JUDY KRAVIS

www.roadbooks.ie

Thursday 24 December 2015

My relationship with PG Wodehouse goes back to his name over and over on book spines along the Ws on the last shelf of the town library. I wasn't ready for eggs, beans and crumpets, the empress of Blandings, Jeeves etc. This was a foreign language. I'd learn French first.

Ten years went by. I read Virgil Dante Kafka Montaigne Rimbaud Proust Beckett and Mallarmé. PG Wodehouse had to be authenticated by a man who also read all of the above, an Irishman, as it happened, one of my teachers at university.

Comfort reading has many fellow-travellers. PG Wodehouse carries an Irishman, several Frenchman and a deal of insomnia. I like reading him in the middle of the night. His sentences give the most somnolent, mindless, delightful pleasure.

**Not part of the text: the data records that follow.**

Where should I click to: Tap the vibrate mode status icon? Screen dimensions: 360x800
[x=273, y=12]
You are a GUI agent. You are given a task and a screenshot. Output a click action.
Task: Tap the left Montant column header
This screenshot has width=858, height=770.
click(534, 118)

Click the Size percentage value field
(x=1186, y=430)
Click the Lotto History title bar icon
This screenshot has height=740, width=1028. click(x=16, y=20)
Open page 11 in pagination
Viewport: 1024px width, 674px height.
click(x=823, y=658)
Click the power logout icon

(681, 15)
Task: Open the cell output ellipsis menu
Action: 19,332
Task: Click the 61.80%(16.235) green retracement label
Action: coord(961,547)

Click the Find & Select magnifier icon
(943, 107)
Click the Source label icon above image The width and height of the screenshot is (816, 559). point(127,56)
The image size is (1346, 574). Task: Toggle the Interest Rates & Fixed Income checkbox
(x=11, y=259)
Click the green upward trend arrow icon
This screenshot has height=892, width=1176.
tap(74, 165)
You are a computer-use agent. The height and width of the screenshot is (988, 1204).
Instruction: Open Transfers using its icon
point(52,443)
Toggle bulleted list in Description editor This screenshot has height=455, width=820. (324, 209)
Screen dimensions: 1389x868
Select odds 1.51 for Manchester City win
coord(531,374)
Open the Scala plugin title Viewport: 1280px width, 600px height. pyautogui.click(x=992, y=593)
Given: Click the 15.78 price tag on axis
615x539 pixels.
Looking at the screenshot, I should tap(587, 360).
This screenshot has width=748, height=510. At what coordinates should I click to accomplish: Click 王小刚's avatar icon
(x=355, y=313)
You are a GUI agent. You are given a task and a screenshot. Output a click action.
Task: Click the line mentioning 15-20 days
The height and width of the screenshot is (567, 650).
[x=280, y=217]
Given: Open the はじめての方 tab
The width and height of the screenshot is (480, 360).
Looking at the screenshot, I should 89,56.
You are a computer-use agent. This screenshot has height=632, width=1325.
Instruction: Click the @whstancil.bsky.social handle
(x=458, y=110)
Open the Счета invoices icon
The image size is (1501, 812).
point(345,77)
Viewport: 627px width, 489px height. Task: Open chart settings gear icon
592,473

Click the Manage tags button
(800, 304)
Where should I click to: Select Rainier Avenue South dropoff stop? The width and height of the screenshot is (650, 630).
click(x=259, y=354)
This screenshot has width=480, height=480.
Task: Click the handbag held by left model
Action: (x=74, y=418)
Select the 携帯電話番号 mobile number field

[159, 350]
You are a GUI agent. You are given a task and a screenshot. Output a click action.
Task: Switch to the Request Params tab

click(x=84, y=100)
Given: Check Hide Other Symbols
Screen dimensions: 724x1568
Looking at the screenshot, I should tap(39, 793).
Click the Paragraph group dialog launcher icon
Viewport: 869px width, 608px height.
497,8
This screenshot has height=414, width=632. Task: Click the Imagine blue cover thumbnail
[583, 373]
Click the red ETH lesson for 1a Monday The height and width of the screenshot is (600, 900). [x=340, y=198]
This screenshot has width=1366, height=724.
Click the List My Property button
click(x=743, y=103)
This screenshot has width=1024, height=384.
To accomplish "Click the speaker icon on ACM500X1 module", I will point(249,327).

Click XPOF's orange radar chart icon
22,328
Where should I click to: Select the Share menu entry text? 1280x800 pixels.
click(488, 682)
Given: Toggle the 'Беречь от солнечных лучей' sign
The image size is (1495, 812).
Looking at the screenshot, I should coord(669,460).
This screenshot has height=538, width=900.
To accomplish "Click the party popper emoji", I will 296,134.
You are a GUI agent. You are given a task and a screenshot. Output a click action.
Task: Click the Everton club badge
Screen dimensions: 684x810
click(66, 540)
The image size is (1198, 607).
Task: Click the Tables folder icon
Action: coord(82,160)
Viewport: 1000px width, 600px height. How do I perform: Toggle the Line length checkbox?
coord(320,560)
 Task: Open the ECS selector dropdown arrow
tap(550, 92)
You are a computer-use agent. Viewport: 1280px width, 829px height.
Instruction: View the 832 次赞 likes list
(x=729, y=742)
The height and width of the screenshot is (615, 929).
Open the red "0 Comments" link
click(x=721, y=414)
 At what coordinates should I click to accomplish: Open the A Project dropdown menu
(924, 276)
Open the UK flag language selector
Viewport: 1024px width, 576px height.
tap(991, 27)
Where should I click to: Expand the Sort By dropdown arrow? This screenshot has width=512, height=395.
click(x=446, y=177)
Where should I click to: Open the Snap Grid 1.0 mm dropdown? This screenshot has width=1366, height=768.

The plot is always secondary to the delight, and delight is a launching pad into sleep, if you're lucky, if you're not preoccupied with—for example—how you lost the pruning knife again in the dying light of the winter solstice.

I can be irritated by his misogyny—all women—and there are few—are aunts or writers or gorgons or all three; and his poor rich young men keeping up appearances in all kinds of ingenious ways, but you can reside in his language without reference, almost, to the stuff of his tales. 'In the most apparently Grade A ointment there is always a fly'.